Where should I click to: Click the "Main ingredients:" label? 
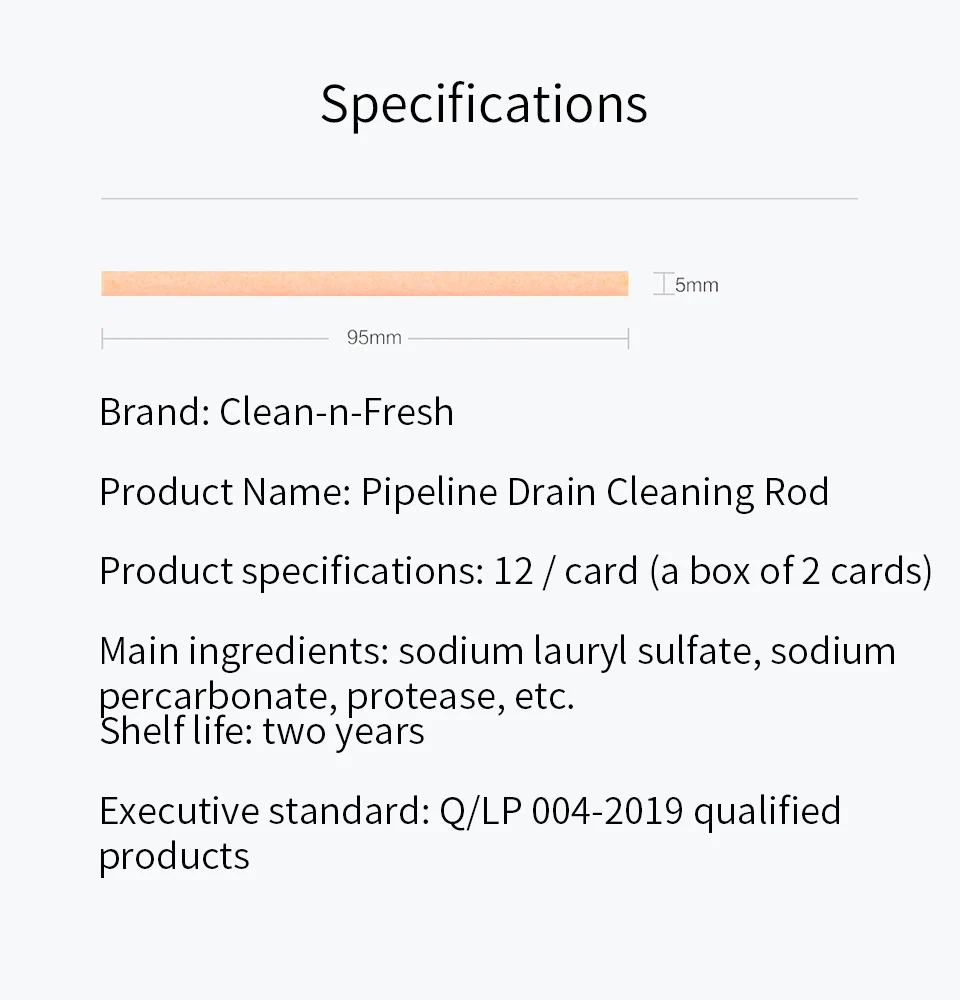(243, 652)
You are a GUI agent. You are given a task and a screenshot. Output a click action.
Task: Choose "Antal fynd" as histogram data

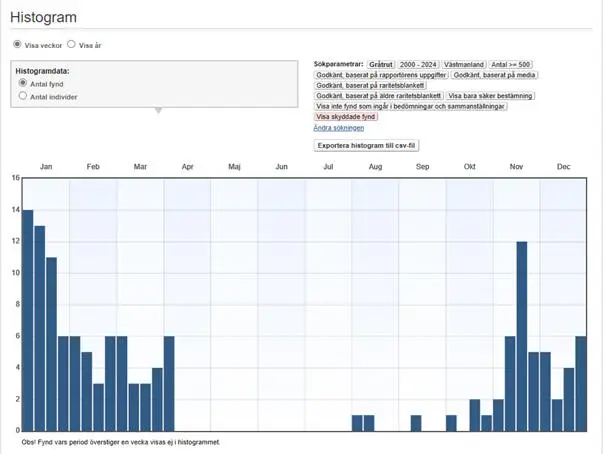pos(23,84)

■ Task prompt
Reproduce all of the entries above word for word, but leave out their pictures.

■ Response area
Where should I click to: Click the "Main ingredients:" label? 
(243, 652)
You are a GUI agent. You are given a task and a screenshot. Output a click action.
Task: Choose "Antal fynd" as histogram data

pos(23,84)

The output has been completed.